We've been approved! We are going to go pick them up tomorrow.


----------



## plumcrazy (Sep 11, 2009)

YeeeeeeeeHAW!!!!! Cowgirl UP!! Pictures, pictures, pictures after you bring the boys home! So excited for you!! Congratulations!! :lol:

Oh, and I want to know what you're going to name "Brandy"!!


----------



## taxtell (Sep 17, 2009)

So far it's Brandon. 

His registered name is Al-Brando


----------



## Locket (Jun 21, 2009)

Congrats!! How lucky they are!!


----------



## plumcrazy (Sep 11, 2009)

taxtell said:


> So far it's Brandon.
> 
> His registered name is Al-Brando


There's an Arabian boarded at the barn where we board whose name is Ali (as in Ali Baba). Your boy's registered name reminded me of Ali... 
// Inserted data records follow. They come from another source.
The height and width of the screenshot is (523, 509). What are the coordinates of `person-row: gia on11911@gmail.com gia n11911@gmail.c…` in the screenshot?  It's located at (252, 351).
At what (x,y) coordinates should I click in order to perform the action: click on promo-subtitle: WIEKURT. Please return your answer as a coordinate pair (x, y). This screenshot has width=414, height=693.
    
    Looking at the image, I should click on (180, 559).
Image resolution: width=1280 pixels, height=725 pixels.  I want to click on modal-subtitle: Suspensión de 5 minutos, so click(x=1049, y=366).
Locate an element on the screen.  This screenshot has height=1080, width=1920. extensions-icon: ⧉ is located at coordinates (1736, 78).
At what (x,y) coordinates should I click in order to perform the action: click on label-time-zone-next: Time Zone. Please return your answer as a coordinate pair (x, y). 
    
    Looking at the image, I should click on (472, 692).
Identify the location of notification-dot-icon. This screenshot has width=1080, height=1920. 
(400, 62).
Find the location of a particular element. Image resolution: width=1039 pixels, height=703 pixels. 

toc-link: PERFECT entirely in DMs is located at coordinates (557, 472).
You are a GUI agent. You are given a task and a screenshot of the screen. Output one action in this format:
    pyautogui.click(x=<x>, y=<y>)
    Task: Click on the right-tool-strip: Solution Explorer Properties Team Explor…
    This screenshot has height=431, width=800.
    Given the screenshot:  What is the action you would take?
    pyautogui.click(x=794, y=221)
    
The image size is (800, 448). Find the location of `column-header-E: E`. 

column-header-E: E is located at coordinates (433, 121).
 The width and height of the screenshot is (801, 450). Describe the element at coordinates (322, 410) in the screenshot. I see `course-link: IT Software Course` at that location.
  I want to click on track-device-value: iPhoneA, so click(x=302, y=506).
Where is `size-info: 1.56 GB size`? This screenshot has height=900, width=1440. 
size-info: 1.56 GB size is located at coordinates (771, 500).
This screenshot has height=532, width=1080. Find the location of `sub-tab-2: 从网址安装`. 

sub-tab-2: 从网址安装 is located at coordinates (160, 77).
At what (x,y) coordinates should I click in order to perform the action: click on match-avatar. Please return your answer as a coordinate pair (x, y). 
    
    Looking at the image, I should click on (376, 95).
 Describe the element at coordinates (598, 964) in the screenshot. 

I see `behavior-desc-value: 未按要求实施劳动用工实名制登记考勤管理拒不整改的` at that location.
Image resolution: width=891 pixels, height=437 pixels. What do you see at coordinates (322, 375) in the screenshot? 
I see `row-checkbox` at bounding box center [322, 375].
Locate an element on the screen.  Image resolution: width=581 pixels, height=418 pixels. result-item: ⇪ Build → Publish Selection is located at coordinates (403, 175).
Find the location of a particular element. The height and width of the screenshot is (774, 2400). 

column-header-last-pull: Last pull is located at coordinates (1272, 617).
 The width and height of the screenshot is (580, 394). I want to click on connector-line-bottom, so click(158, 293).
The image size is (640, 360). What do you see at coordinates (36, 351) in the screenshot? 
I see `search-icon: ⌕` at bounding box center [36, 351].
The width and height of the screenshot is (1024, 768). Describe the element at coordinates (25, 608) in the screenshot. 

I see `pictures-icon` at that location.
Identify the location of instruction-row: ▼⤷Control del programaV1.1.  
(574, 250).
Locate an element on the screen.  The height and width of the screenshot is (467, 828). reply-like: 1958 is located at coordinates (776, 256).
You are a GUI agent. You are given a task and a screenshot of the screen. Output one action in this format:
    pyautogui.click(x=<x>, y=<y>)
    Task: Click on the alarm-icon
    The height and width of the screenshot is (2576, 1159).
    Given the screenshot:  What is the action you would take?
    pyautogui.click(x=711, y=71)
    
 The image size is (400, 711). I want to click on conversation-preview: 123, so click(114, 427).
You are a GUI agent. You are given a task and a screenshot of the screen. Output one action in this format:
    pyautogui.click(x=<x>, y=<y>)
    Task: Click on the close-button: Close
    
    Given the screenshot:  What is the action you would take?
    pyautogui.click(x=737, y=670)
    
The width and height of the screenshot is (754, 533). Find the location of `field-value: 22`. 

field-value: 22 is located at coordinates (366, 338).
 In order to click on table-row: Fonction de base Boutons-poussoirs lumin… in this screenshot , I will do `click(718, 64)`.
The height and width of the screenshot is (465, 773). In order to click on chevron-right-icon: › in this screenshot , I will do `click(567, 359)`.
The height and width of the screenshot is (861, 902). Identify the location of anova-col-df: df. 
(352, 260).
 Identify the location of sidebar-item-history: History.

I hope the pick-up went/goes well! What a great way to start 2011!


----------



## taxtell (Sep 17, 2009)

So far he's settling in nicely.
Please excuse the fuzzy coat. I can't wait to see what he looks like all shiny and slick in the spring.


----------



## spoowhisperer (Apr 26, 2010)

Love that head! So excited for you and your new addition!


----------



## taxtell (Sep 17, 2009)

Thanks, I am excited too! 
Flip hasn't met Brandon yet...that should be fun.
Brandon is dog savvy but Flip hasn't a clue about horses.


----------



## taxtell (Sep 17, 2009)

*One more Brandon pic. <3*

I can't wait to see him in shape and less fuzzy.

I have always wanted a bay.


----------



## plumcrazy (Sep 11, 2009)

taxtell said:


> So far he's settling in nicely.
> Please excuse the fuzzy coat. I can't wait to see what he looks like all shiny and slick in the spring.


AWESOME!!! And I love the "teddy bear" winter coat (in the winter only of course! :lol It's amazing that these guys can grow the coat they need when they need it - it's almost like two different animals from winter to summer!

Enjoy him and keep the pictures coming (pictures of Flip meeting him would be fun to see!)


----------



## georgiapeach (Oct 9, 2009)

Nice quiet eyes on this horse! Congrats!!


----------